Unlike Florida, which is conducting a hand recount in a U.S. Senate race as lawsuits and court orders keep rolling in over election results, the process is pretty orderly in North Carolina. County elections officials have 10 days to double-check results and research provisional votes and same-day registrations. There are also thousands of military and overseas ballots that were legally mailed on Election Day but didn't arrive back at a local elections office for several days.

The Wake County Board of Elections had to go through about 5,700 provisional ballots. Staff spent days investigating them to determine if the people who cast them were eligible to vote before sorting them into bins for recommended approval, partial approval or denial. About two-thirds are expected to be completely or partially counted.

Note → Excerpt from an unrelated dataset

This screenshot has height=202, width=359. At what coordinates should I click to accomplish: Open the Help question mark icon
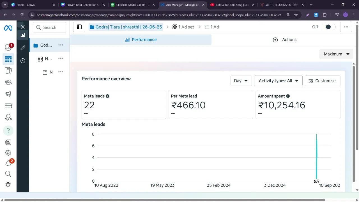point(8,130)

Wake County elections officials also counted about 3,000 absentee ballots that came in since Election Day.

Gerry Cohen, who served as the top attorney at the legislature for years and wrote a lot of the state's election laws, said those extra votes don't usually change the outcome of a race.

"There's only two elections that I know of since provisional ballots started in 2004 that's actually made a difference, as far as I know," Cohen said.

The most infamous was the state superintendent of public instruction race in 2004, which ended up being decided by the legislature because of vote-counting irregularities.

Still, this has been a year of close races. Six legislative seats, the most in recent memory, are within the 1 percent margin for a recount:

  • Democrat Harper Peterson leads Sen. Michael Lee, R-New Hanover, by 36 votes in Senate District 9. New Hanover County elections officials said they have 1,200 provisional ballots and 600 absentee ballots that arrived after 5 p.m. Tuesday.
  • Democrat Kirk deViere leads Sen. Wesley Meredith, R-Cumberland, by 306 votes in Senate District 19.
  • Democrat Michael Garrett leads Sen. Trudy Wade, R-Guilford, by 763 votes in Senate District 27.
  • Rep. Stephen Ross, R-Alamance, leads Democrat Erica McAdoo by 295 votes in House District 63.
  • Democrat Christy Clark leads Rep. John Bradford, R-Mecklenburg, by 333 votes in House District 98.
  • Rep. Bill Brawley, R-Mecklenburg, leads Democrat Rachel Hunt by 52 votes in House District 103.

In Wake County, two races are just outside the recount margin:

Democrat Julie von Haefen leads Rep. Nelson Dollar, R-Wake, by 687 votes in House District 36.

Democrat Sydney Batch leads Rep. John Adcock, R-Wake, by 785 votes in House District 37.

Cohen said the closer races are likely a result of Democrats spending heavily in swing districts this year. He also noted that provisional ballots traditionally lean Democrat while mail-in ballots lean Republican, but that trend may not hold this year.

"Four years ago, absentee ballots, in terms of voter registration, they were 15 percent more Republican than Democrats. This year, statewide, they were 10 percent more Democrats than Republicans," Cohen said. "So, we’ve seen a big shift in people voting by mail this year."